Classy

Provides ability to define and instantiate haskell-like typeclasses in Nim.

Overview

This module consists of two macros. typeclass saves a parameterized AST to serve as a template (in an object of type Typeclass). instance performs necessary substitutions in saved AST for provided arguments, and executes the resulting code.

As an example, let's say we want to define a Functor typeclass:

typeclass Functor, F[_]:
  # proc fmap[A, B](fa: F[A], g: A -> B): F[B]
  proc `$>`[A, B](fa: F[A], b: B): F[B]=
    fmap(fa, (a: A) => b)

This code does not declare any procs - only a compile-time variable Functor. Notice that our code abstracts over type constructor - F is just a placeholder.

Notice that we fmap is not part of the typeclass. At the moment forward declarations don't work for generic procs in Nim. As we'll see, even if proc AST in our typeclass has no generic parameters, the generated proc can have some. So it is recommended to not define unimplemented procs inside typeclasses. This will probably change after this issue is closed: https://github.com/nim-lang/Nim/issues/4104.

Now let's instantiate our typeclass. For example, let's define a Functor instance for all tuples of two elements, where the left value is SomeInteger:

instance Functor, (C: SomeInteger) => (C, _)

This generates the following proc definition:

proc `$>`[A, B, C: SomeInteger](fa: (C, A), b: B): (C, B)=
    fmap(fa, (a: A) => b)

Here are the few things to notice:

All ocurrences of form F[X] were replaced with (C, X)
C, the parameter of our instance, became the parameter of the generated definition, with its constraint preserved.
We're referring to a proc fmap. So any procs, that are assumed to be present in typeclass body, should be defined with corresponding types before the typeclass is instantiated

Imports

macros, future, sequtils

Types

Typeclass = object name: string patterns: seq[AbstractPattern] body: NimNode: Source Edit

Macros

macro typeclass(id, patternsTree: untyped; args: varargs[untyped]): typed

Define typeclass with name id.

This creates a compile-time variable with name id.

Call syntax:

typeclass Class, [A[_, ..], B,...], exported:
  <typeclass body>

Typeclass can have zero or more parameters, each of which can be a type constructor with arity 1 and higher (like A in sample above), or be a concrete type (like B).
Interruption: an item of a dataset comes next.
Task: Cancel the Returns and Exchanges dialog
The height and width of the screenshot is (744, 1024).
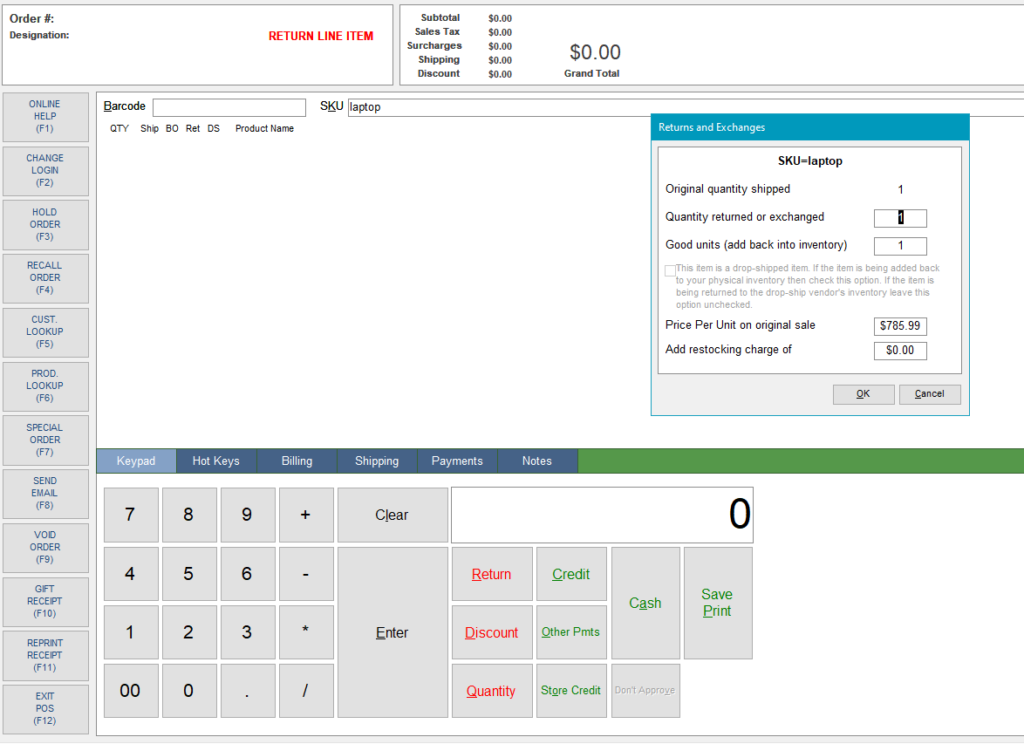Action: point(929,394)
If a typeclass has exactly one parameter, the brackets around parameter list can be omitted.

The exported option allows to export the typeclass from module. This marks corresponding variable with export postfix. Notice that in this case standard restrictions apply: the typeclass call should be in module's top scope.

Source Edit

macro instance[](class: static[Typeclass]; argsTree: untyped; options: varargs[untyped]): untyped

Instantiate typeclass class with given arguments

Call syntax:

instance Class, (K, L) => [AType[_, K,..], BType,...],
  skipping(foo, bar),
  exporting(_)

instance does the following:

Replaces each of parameter forms in typeclass definition with corresponding argument form (like AType in code example). Parameter form list of typeclass and argument form lists of corresponding instance calls must have matching length, and corresponding forms should have the same arity.
Injects instance parameters (K in the example) into top-level routines in typeclass body.
Transforms the body according to options.
Executes the body.

Instance parameters can have constraints in the same form as in a generic definition. If no instance parameters are present, the corresponding list can be omitted. If exactly one instance parameter is present (without constraints), the parenthesis around parameter list can be omitted.
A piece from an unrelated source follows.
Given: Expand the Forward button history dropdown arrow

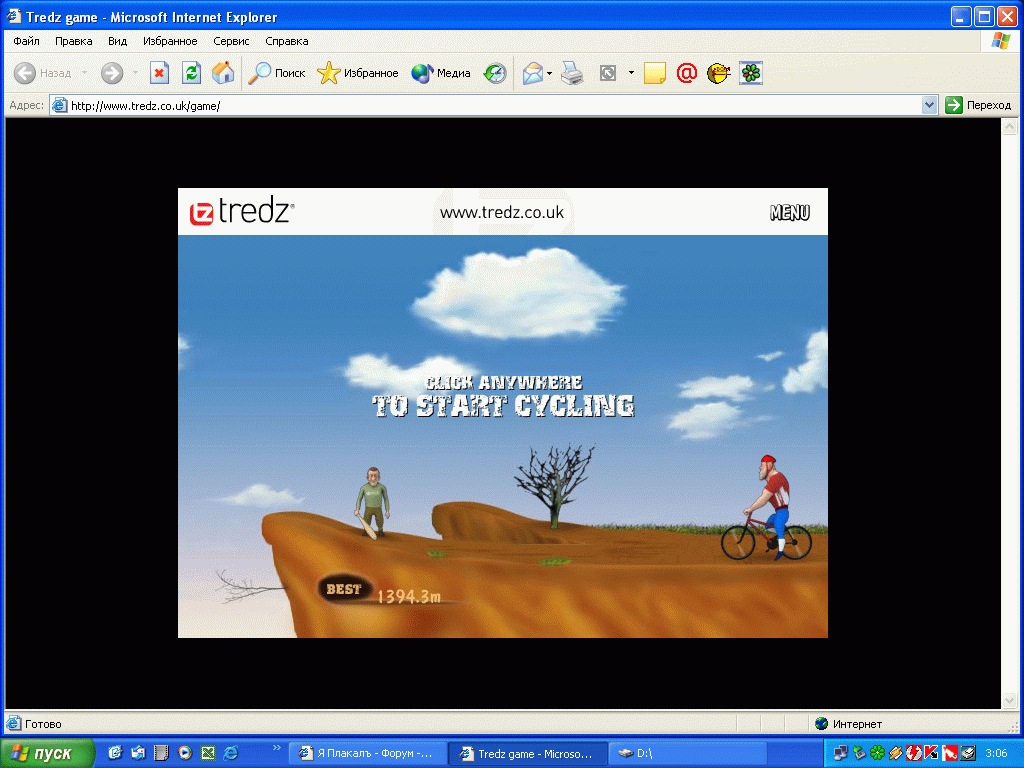Looking at the screenshot, I should pyautogui.click(x=135, y=73).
Instance argument forms are trees with zero or more nodes replaced with wildcards (_), the number of wildcards in a tree corresponding to the form arity. A form can include existing types, as well as instance parameters.

Here are few valid parameter-argument combinations:

[]
int
Option[_]
[int, string]
K => Option[K]
(K: SomeInteger, L) => [(K, L, Option[_]), (L, int)]

Supported instance options:

skipping(foo, bar...) - these definitions will be skipped.
exporting(foo, bar) - these generated definitions will have export marker.
exporting(_) - all generated definitions will have export marker.